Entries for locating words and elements
....................

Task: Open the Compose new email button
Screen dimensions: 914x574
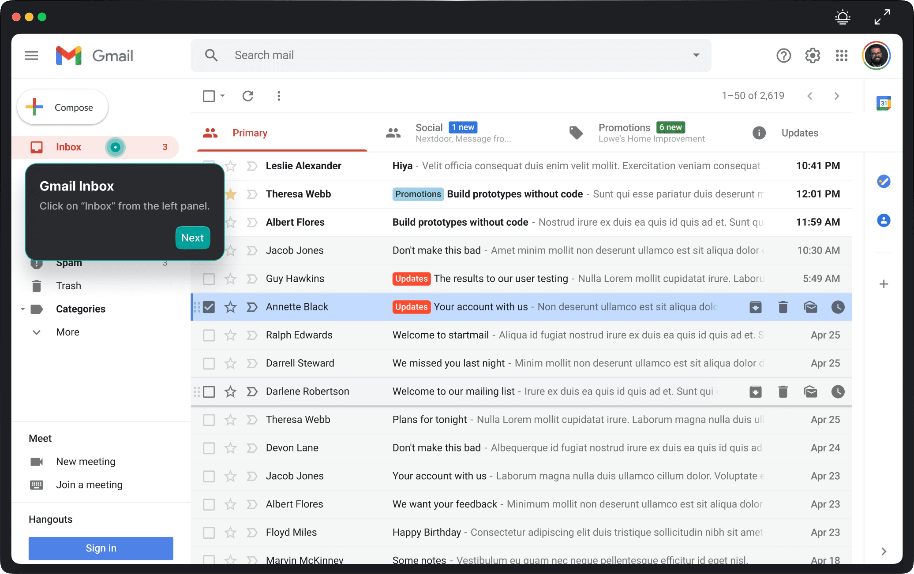Action: tap(62, 107)
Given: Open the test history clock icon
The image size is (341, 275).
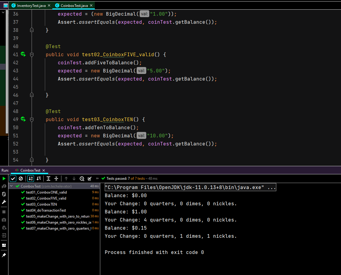Looking at the screenshot, I should pos(82,178).
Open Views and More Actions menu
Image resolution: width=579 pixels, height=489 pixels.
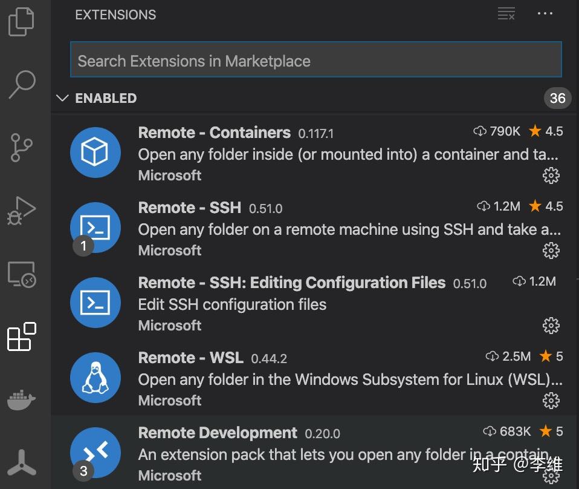[545, 14]
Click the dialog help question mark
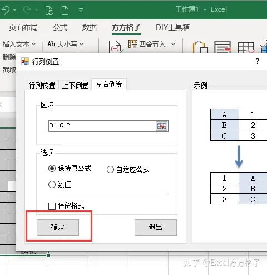The image size is (267, 275). click(x=258, y=61)
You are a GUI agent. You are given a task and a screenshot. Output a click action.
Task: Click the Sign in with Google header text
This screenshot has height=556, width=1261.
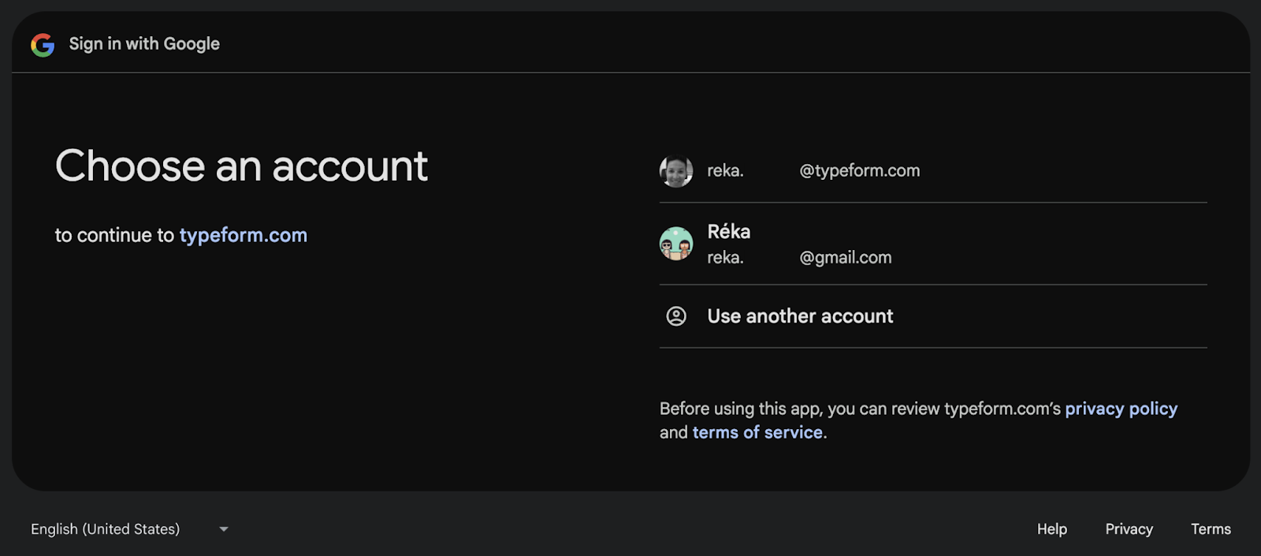click(144, 44)
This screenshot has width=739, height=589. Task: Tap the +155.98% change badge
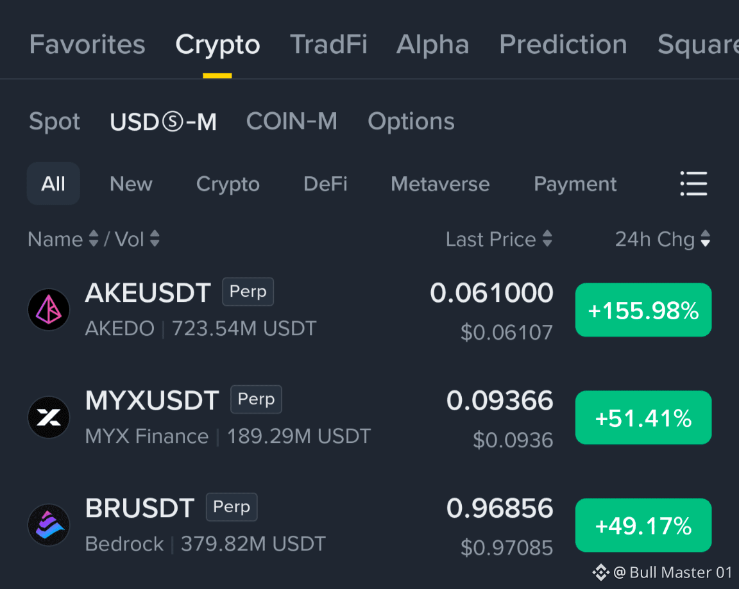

....................

■ **Work to complete**:
Count the lines in the records above that contain the string "This". Reply with the number alone.

■ **Result**:
2